---- PASSAGE
The Psychology of Motivation

Originally published in Website Magazine, Feb. 2012

The post on my Facebook wall from a friend proudly proclaimed, “Congrats KU!.” A few posts later the same day another post from the same friend said, “Walked in to get the shaft replaced on my driver and walked out with 2 new putters, a couple of hats and a towel. Hate when that happens.”

You may not realize it but that kind of thing happens a lot. In fact, people buy more when they are happy. Not only do they buy more, they also socialize more, get out more, exercise more and in the virtual world, surf more. That’s because happiness is one of the subconscious motivations for what we do in the world.

When you want to generate more leads or sales from your business website, understanding motivators like happiness will take you farther than the outstanding offer or big arrow. The reason is that while some of our motivations come from outside forces (like the outstanding offer) the others come from inside. People generally associate motivation with rewards, praise, incentives and self-esteem. And while these are great ideas for external motivators, the majority of our brain works on a subconscious level. The internal motivators are more powerful and can have a greater effect on our actions without our knowledge. These motivations can be broken into 3 general groups: needs, thought processes and emotions.

It’s likely you’ve heard of the needs that motivate, they permeate our very existence. Needs like hunger and thirst are rooted in the subconscious in response to our body’s signals. Needs are defined as those things that are essential to life. So even though you may think you “need” that new iPad, it’s not the same as the need for water. Sex is another basic need which explains the (former) GoDaddy commercials featuring Danika Patrick.

If you want to motivate someone based on needs here are some tips. I would caution, however, that these must be used in context. Putting food on a website for auto repair won’t work no matter how good the food looks.

  • Feature attractive models and people perceived as sexy on the website.
  • Put plenty of photos of food. Restaurants have it made – don’t worry about what the interior of the restaurant looks like, put the food on the front page.
  • Use water in photos. This works well for travel sites, outdoor recreation websites and when selling beverages.

The motivation of our thought processes is based on past experiences and expectations. What has been the previous experience ordering online, what is the expectation during and after the order is placed? You probably would recognize this type of motivation when buying a car or insurance. The stereotypical pushy salesman generally puts people on edge just thinking about the task. Future expectations like having more time or saving money may persuade someone to consider a new piece of technology. But the expectation based on past experience with a product or service failure would lead you to shy away from purchases.
--------
---- SOURCE MATERIAL
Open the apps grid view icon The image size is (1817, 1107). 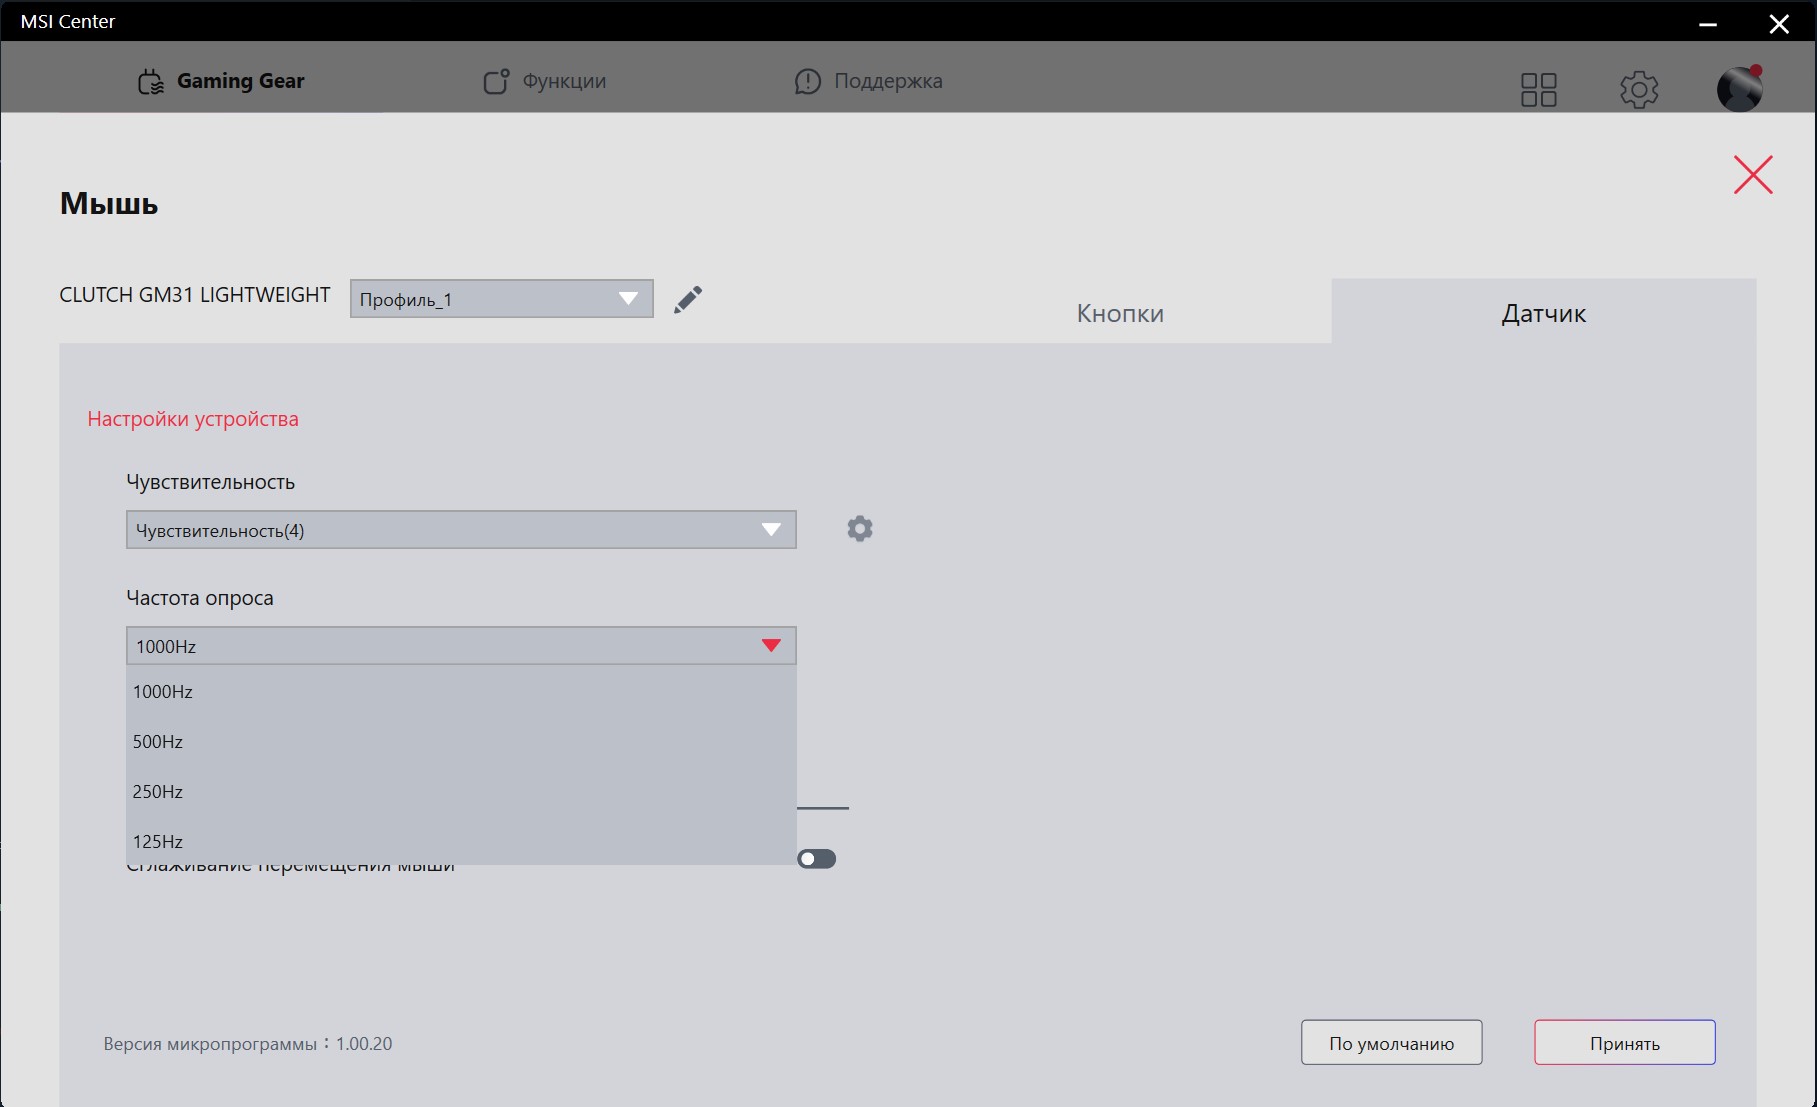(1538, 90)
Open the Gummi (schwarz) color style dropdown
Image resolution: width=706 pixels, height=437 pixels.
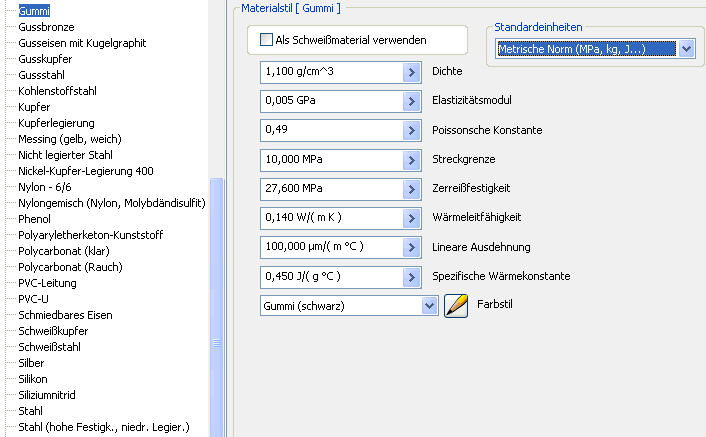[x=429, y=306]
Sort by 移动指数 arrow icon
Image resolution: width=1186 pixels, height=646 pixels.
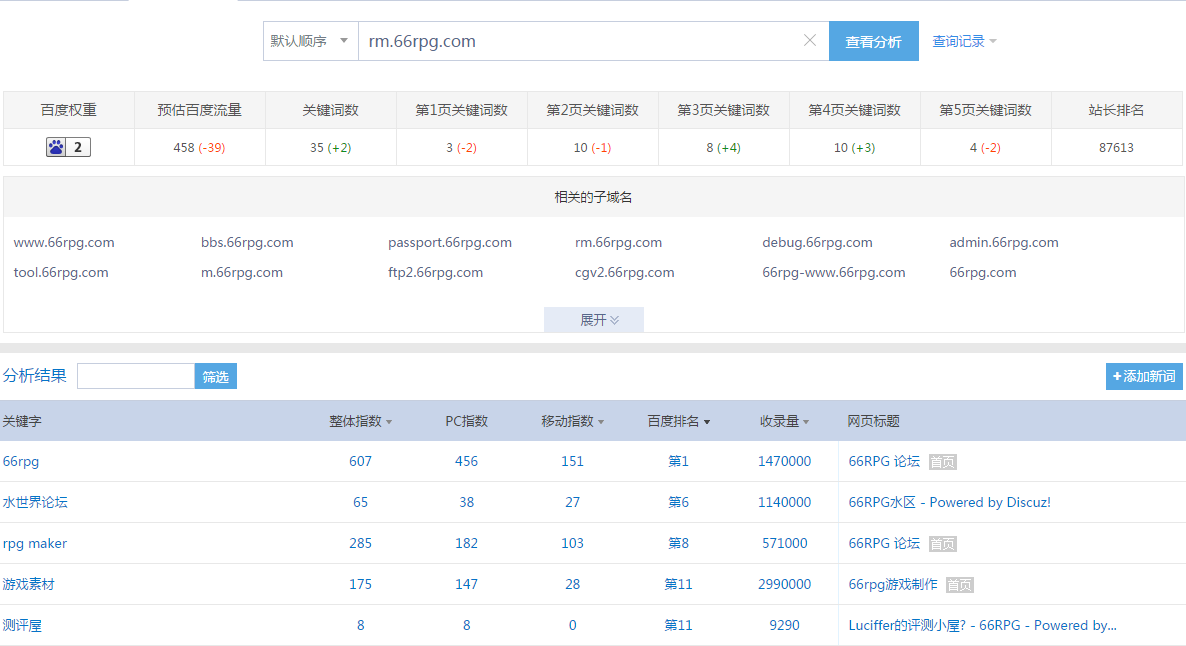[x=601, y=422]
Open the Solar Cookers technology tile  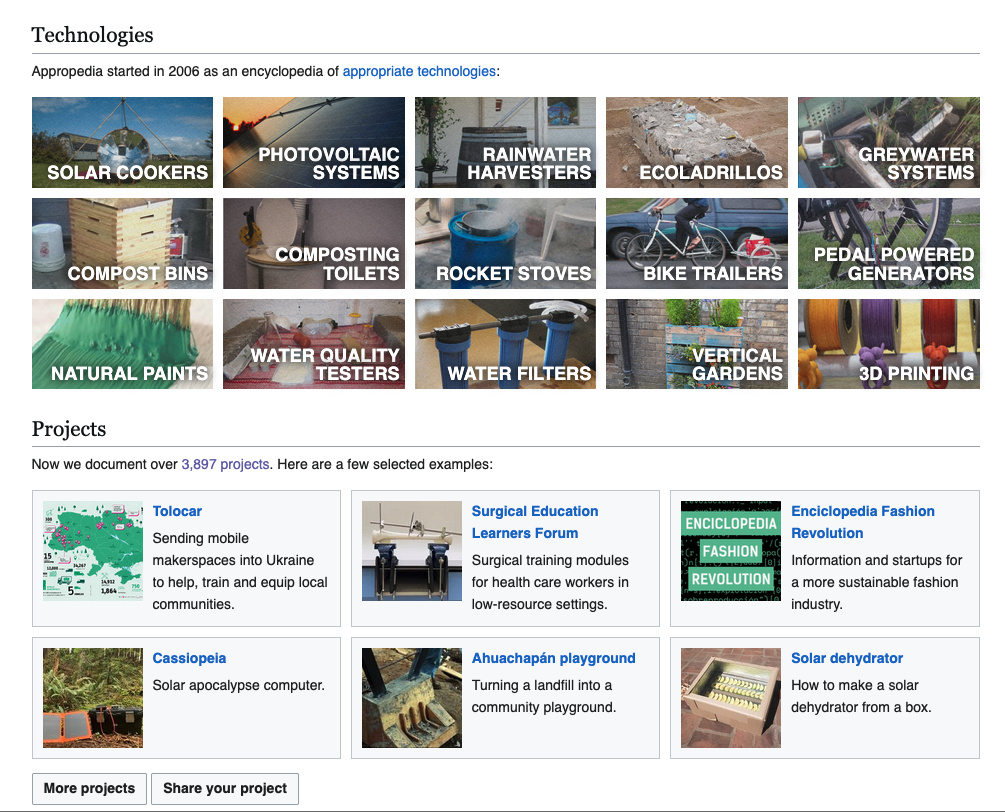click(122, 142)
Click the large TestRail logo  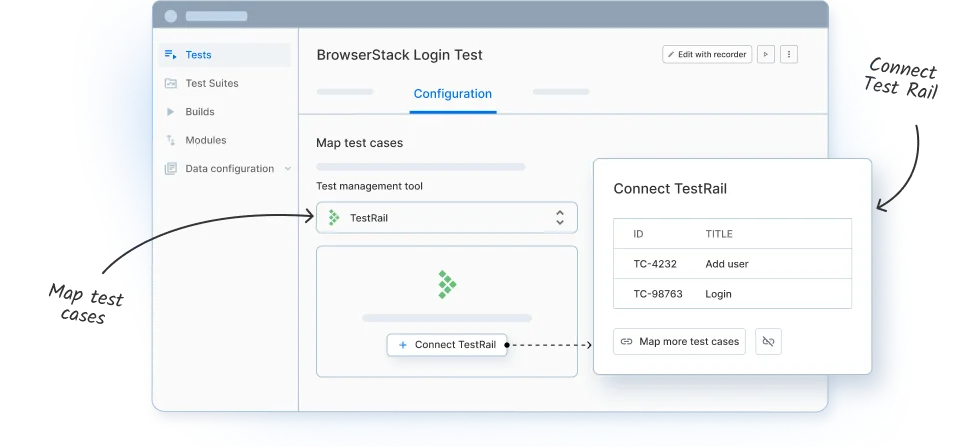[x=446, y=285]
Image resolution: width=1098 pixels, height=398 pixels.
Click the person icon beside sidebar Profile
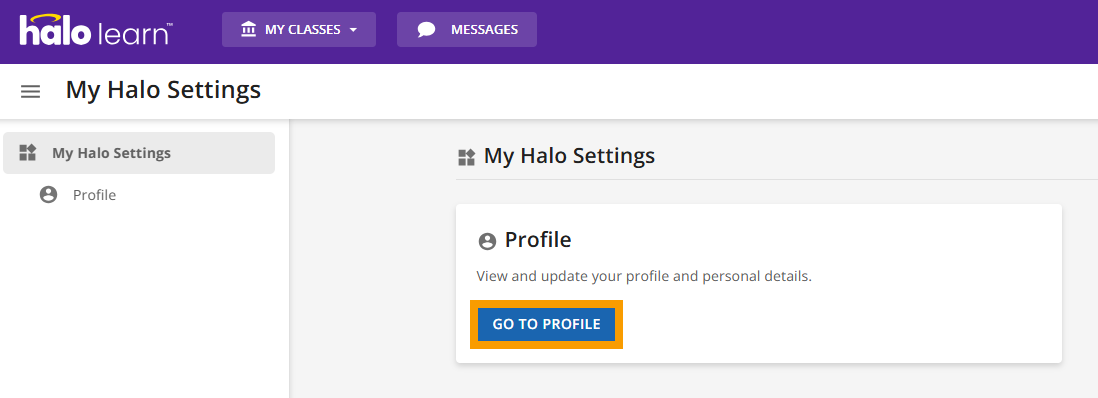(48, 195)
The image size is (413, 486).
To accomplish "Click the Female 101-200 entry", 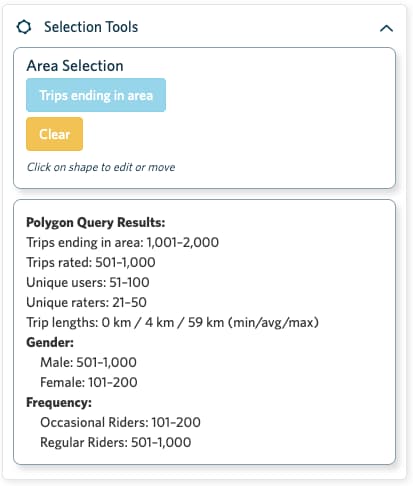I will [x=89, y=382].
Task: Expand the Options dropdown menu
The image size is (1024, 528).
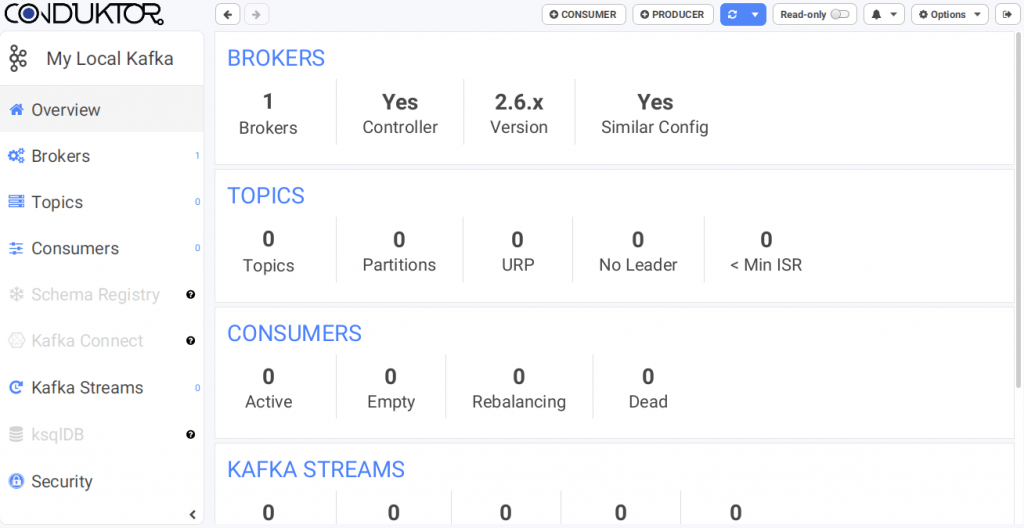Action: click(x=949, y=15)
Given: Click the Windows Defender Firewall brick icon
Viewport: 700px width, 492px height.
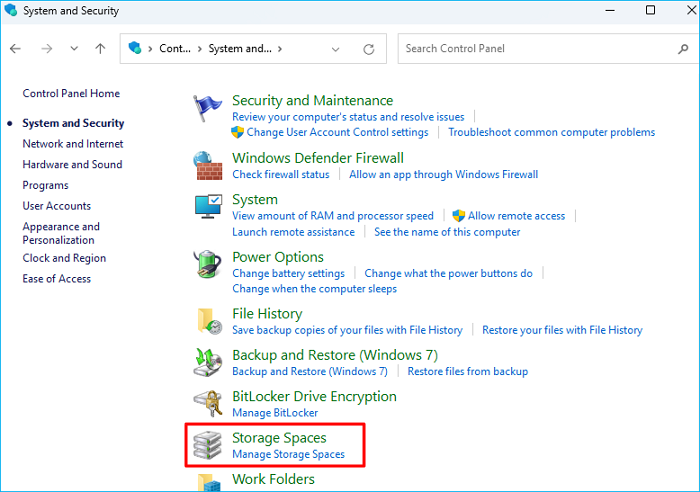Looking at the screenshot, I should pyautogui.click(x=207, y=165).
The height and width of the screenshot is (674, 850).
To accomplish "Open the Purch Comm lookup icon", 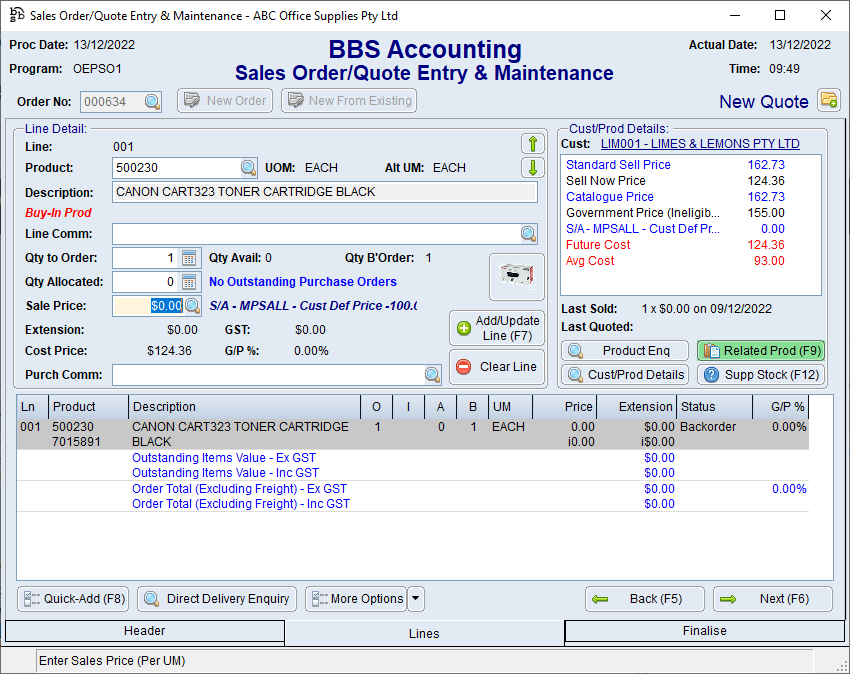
--------
TASK DETAILS: Please resume the article on the psychology of motivation, starting right after its final paragraph about expectations shaped by past experience.

RESULT OF THE TASK:
Here are ways to use thought processes to motivate web visitors to take action:

  • Feature reviews. One bad experience can be diminished with positive, objective product or service reviews.
  • Play on the expectation by using benefit statements more than feature lists.
  • Use trust factors like security certificates, business ratings and certifications to put web visitors at ease. By the way, people base first impressions on how the website looks or feels as a basis for trust.

As mentioned, emotions also play a part in the decision making process. We possess a wide range of emotions that effect our daily habits, social interactions and more which energize and direct behavior. Whether it’s the happy shopper in the first example or the frustrated website visitor, there is no way of knowing the emotional state of mind of the prospective customer. Emotions are usually triggered by situations. The exact shade of green on a web page background reminds a web visitor of the hospital walls when a parent passed away thus making them leave the website. This may be an extreme example but it shows how a life experience can transform an otherwise innocuous interaction into a sad feeling.

If you want to give web visitors a good, positive feeling when visiting your website here are some tips to use:

  • Make the website easy to use. We are autonomous beings who get a sense of fulfillment from being able to successfully do things on our own. Having an easy to navigate, useful website decreases frustration which leads to anger.
  • Show photos of happy and laughing people or, if the website is about charity and giving, show the people who benefit. We are wired to be empathetic. Using photos to convey situations triggers our intrinsic empathy and we are drawn in to learn more. It’s also known that photos of pastoral scenes make people feel happy.
  • Watch out for the facial expressions people view or make when visiting the website. If the font size is so small that people have to squint to read it then they are putting their faces in a frowning position which makes them actually frown and become unhappy. If you see an unhappy person in a photo, you tend to empathize and become unhappy yourself.

There are other factors that motivate from inside like the chemical reaction of dopamine in the brain but the main thing to remember is intrinsic motivators are more powerful than incentives and awards. And while I understand the design of most landing pages, they can yet be improved upon by considering the intrinsic motivational factors as described.